___ Record set ___

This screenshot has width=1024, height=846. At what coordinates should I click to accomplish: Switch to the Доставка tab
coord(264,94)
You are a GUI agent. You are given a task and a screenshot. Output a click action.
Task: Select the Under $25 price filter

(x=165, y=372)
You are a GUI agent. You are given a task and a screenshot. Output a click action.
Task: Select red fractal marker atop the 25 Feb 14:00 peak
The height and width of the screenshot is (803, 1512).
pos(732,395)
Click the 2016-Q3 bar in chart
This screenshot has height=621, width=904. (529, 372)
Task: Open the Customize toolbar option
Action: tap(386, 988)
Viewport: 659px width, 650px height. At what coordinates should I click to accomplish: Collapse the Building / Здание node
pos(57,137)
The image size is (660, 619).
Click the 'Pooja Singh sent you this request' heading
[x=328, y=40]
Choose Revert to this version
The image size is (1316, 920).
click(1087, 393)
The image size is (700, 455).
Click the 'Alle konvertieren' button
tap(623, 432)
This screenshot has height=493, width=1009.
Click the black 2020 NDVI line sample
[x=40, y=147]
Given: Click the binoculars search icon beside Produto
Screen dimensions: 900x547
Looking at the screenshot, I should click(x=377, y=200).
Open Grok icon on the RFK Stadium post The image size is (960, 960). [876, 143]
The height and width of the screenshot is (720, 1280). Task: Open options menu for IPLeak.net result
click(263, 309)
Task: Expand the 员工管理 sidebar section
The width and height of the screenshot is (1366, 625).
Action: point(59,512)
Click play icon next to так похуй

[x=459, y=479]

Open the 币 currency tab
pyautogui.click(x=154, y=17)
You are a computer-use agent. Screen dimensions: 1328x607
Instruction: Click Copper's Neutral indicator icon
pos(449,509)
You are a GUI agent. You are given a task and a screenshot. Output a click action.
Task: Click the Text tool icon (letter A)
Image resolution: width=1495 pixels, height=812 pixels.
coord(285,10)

___

** Instructions for the task **
Count how many lines in the entries above contain the word "should", and reply with that number alone.

** Worked answer **
3